My worst residual problem is eye pain. But with a salt water rinse, and some leftover pink-eye drops, I hope I’ll be fully binocular by morning.
See, here’s the thing about the anatomy of the 12’ no-man’s-land (aka county right-of-way) behind our back fence: It is full of huge bamboo (flute-makers may apply,) a couple decades’ worth of fallen limbs, and vines to make Tarzan proud. I could have picked a more agreeable site to spend 6 hours of the day getting a kitten out of a tree.
But Otis didn’t ask my advice before scampering 4 feet up an old silver maple, then thinking hey cool, and going higher.
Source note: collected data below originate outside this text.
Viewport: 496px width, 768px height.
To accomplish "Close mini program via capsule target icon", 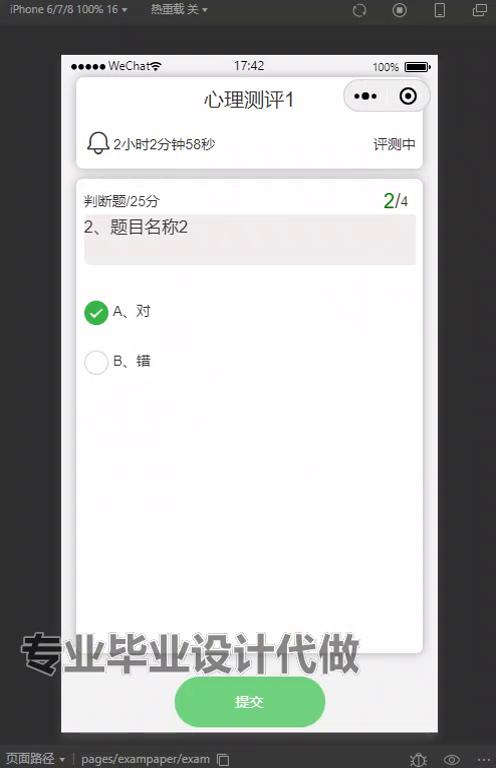I will coord(408,96).
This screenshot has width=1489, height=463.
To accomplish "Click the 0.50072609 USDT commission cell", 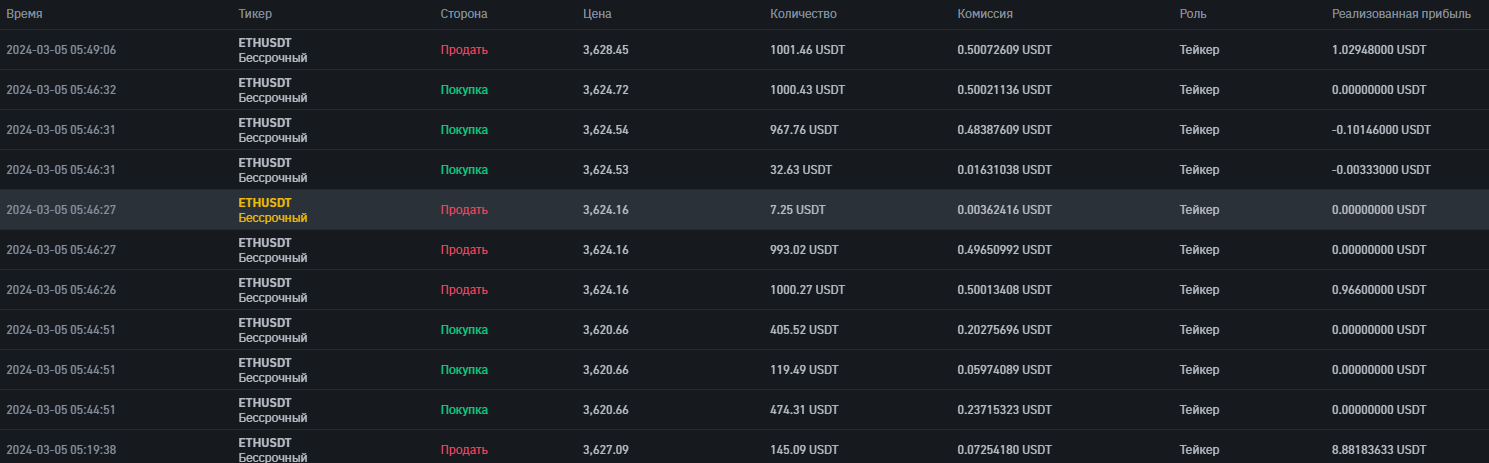I will pyautogui.click(x=1004, y=50).
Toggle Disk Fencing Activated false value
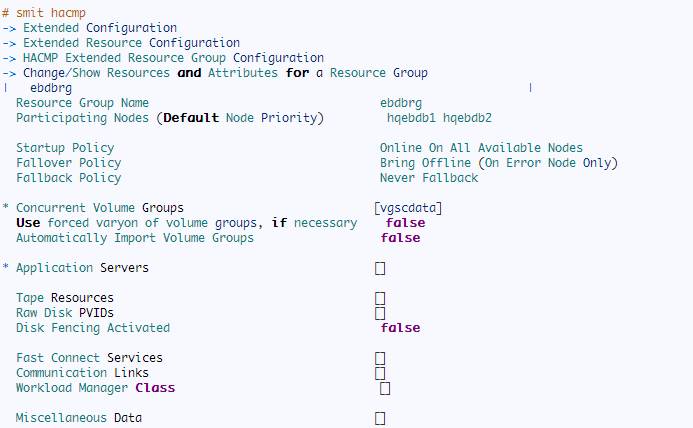Viewport: 693px width, 428px height. 400,328

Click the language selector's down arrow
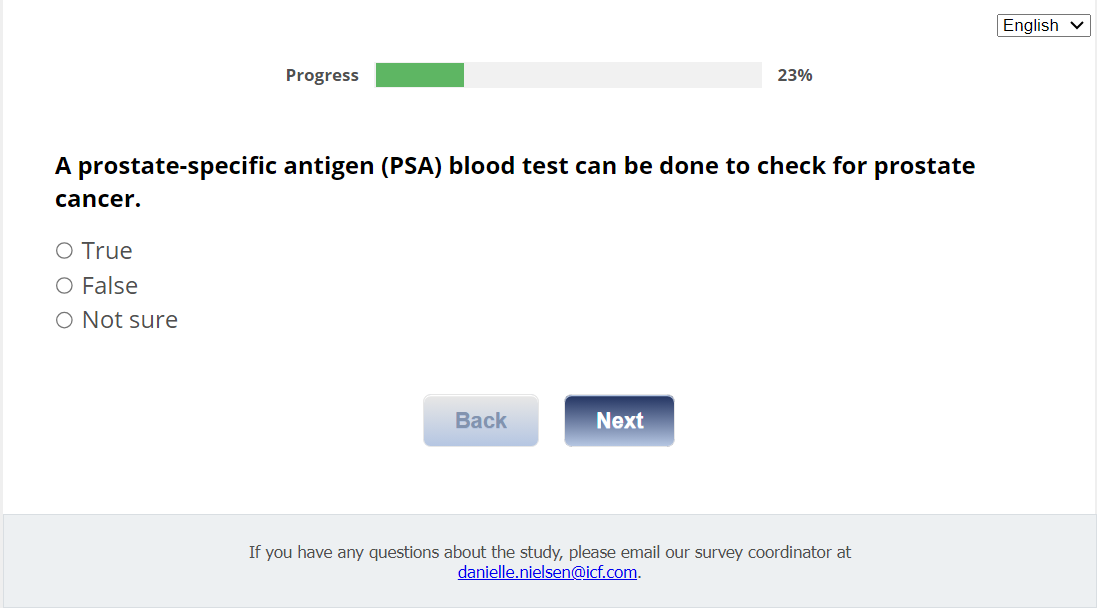[1077, 26]
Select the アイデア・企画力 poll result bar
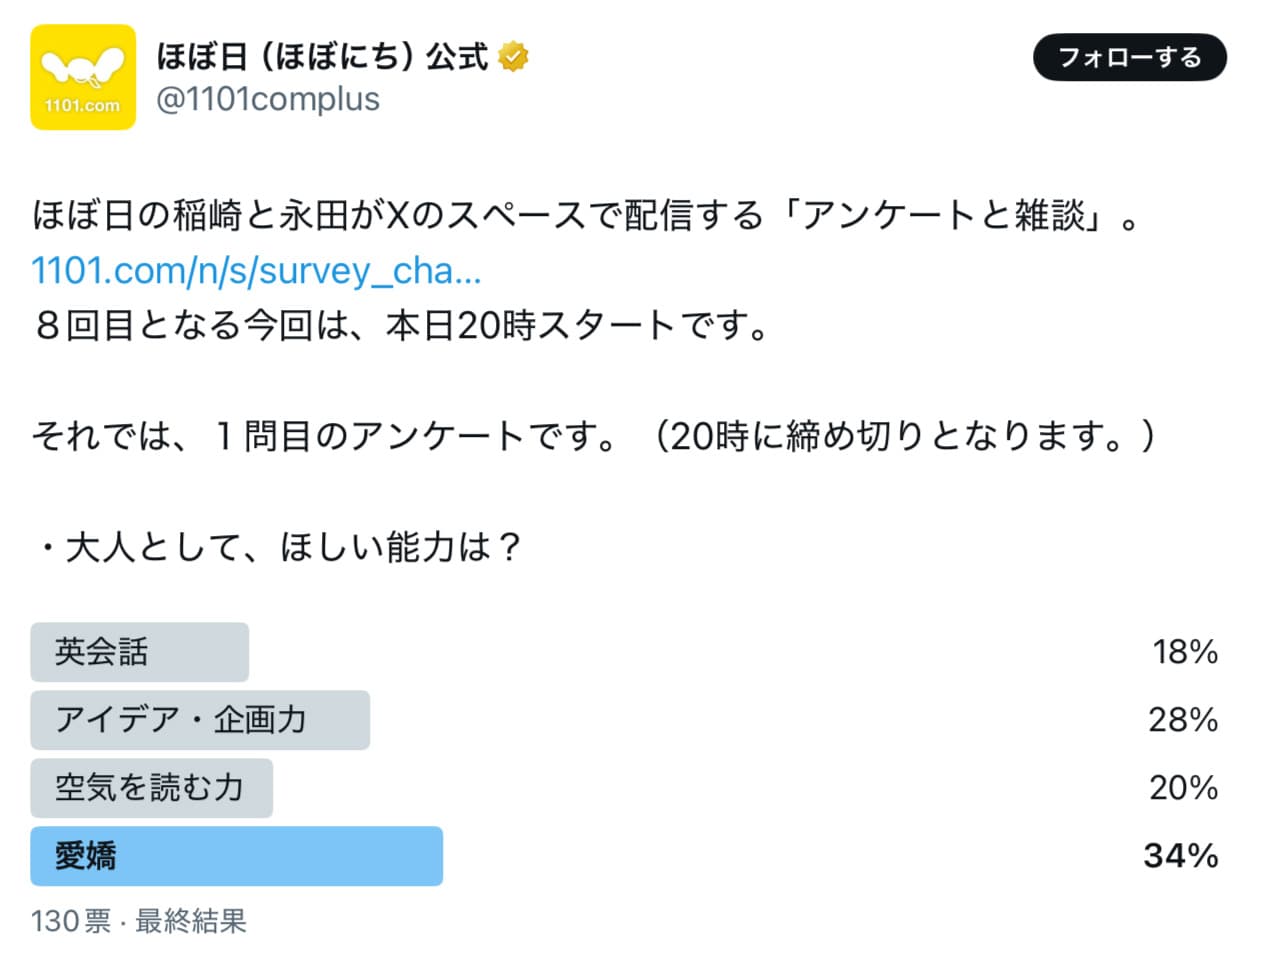The height and width of the screenshot is (959, 1281). point(200,720)
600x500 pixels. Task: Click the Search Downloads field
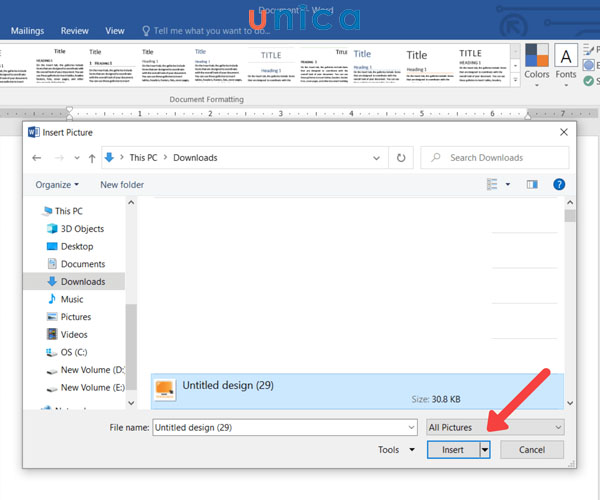495,158
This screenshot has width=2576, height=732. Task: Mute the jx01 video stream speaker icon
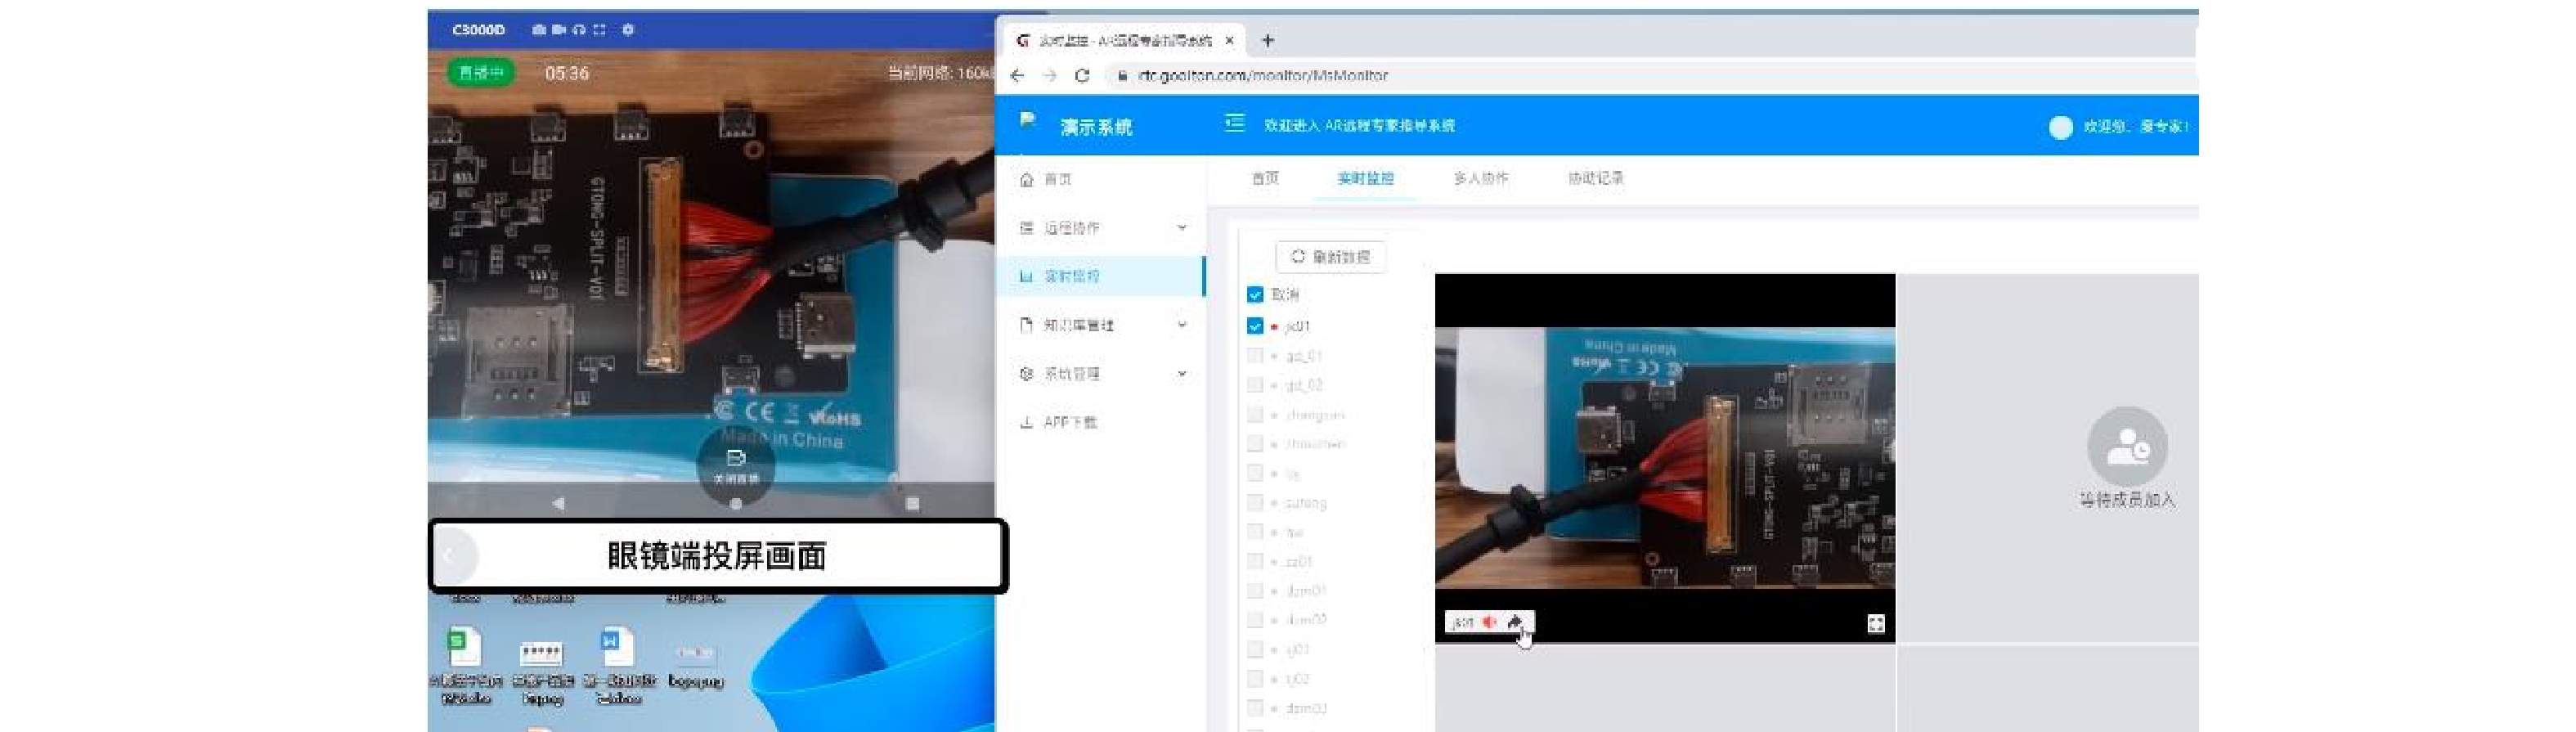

Twice, actually, before getting to the first crook and realizing he was completely out of his league. So he pretty much spent the next 6 hours crying piteously, while I attempted to get him down.
Becca was home for the first couple hours of effort and, after much coaxing failed, we implemented plans A and B. A was my Little Giant ladder. The only extension ladder I can manipulate without dropping it on my head with unfortunate consequences, or breaking a window. Sadly, it did not extend enough, and put us (standing on the highest safe rung) just over half-way there. So on to Plan B. After much detangling of line from itself and the aforementioned flora features of the back lot, we succeeded in heaving a bear bag (used for suspending your food, safely away from bears, on camping trips) over a branch near Otis. Then, we pulleyed up an open-topped picnic basket, enticingly loaded with a cup of tuna. He did not care to get in that basket. Barely even gave it a passing thought. Then Becca had to go to work. I had to take a break. Still, I didn’t want to remove the option, so I tied an orange juice jug, partially filled with water so that it would just be outweighed by Otis, to the other end of the line, and went to do some necessary errands.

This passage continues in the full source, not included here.